Another example of custom rule is the registration of Azure Redis Cache, which if not present an in memory cache is registered. This reduces costs when running the application in a local development environment.

public static DependencyDescriptorBuilder UseCache(this DependencyDescriptorBuilder builder, string redisConfigKey)
 {
     var redisConfigs = builder.Configuration.GetValue<string>(redisConfigKey);

     if (string.IsNullOrEmpty(redisConfigs))
     {
         builder.ServiceCollection.AddDistributedMemoryCache();
         return builder;
     }

     builder.ServiceCollection.AddStackExchangeRedisCache(options =>
     {
         options.Configuration = redisConfigs;
         options.InstanceName = "AppCache";
     });

     return builder;
 }

During the years in many project found a large variety use cases which I solved with this extension build in top of Microsoft’s Microsoft.Extensions.DependencyInjection library, here are a few:

1. Support for the Decorator design pattern, to implement caching and exception handling.
2. Isolating tenant specific logic in a multi-tenant application by using service replacements for certain dependencies, without any reference from the tenant agnostic code.
3. Isolating code resolving backwards compatibility for a given api version, without any reference from other versions.
4. Implement the Service Locator pattern with the possibility to controll the number of dependencies resolved based on filtering condition (scope).
5. Implement advanced DI logic while keeping the business domain agnostic of it, just decorating objects with attributes and implementing interfaces.
6. Fast and lightweight convention based dependency registration for serverless azure functions that require reduced warm-up time.

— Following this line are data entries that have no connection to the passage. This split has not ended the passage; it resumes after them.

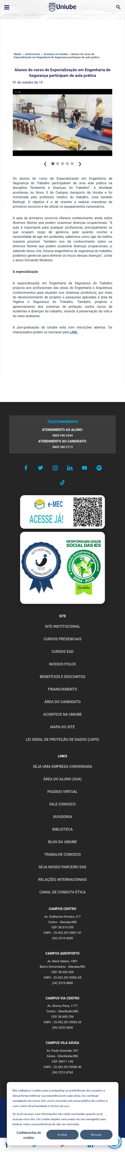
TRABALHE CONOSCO (62, 854)
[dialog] (62, 1113)
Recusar (96, 1134)
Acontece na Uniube (56, 54)
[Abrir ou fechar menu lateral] (6, 7)
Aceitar (62, 1134)
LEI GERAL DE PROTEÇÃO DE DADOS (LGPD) (62, 739)
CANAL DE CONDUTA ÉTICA (62, 892)
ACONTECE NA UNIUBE (62, 714)
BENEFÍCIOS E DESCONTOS (62, 677)
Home (17, 54)
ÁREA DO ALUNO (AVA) (62, 779)
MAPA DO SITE (62, 727)
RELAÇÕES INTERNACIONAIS (62, 880)
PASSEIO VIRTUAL (62, 792)
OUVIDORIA (62, 817)
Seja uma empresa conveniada (62, 766)
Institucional (32, 54)
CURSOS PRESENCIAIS (62, 639)
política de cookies (93, 1100)
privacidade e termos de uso (50, 1106)
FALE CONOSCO (62, 804)
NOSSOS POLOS (62, 664)
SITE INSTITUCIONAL (62, 626)
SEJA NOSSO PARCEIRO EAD (62, 867)
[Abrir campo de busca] (118, 7)
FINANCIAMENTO (62, 689)
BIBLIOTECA (62, 829)
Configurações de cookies (29, 1134)
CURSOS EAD (62, 651)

Applying convention based dependency registration is not only reducing DI logic dramatically, but also reduces the risk of referencing a dependency which is not registered in the container. This because if you can reference the type, means that it’s in  referenced assembly which is getting to be scanned on startup, and from that point you only have to make sure it has an actual implementation with an attribute or interface. The rest of the settings you have to do only once.

Although the source code in my git repository is a complete solution and I’ve been using it for years, it’s not a refined product! Its purpose is to showcase a concept of an abstraction and serve the baseline of an implementation by taking and adapting the source code, rather than trying to implement many unused features and become heavier and slower like existing products on the market.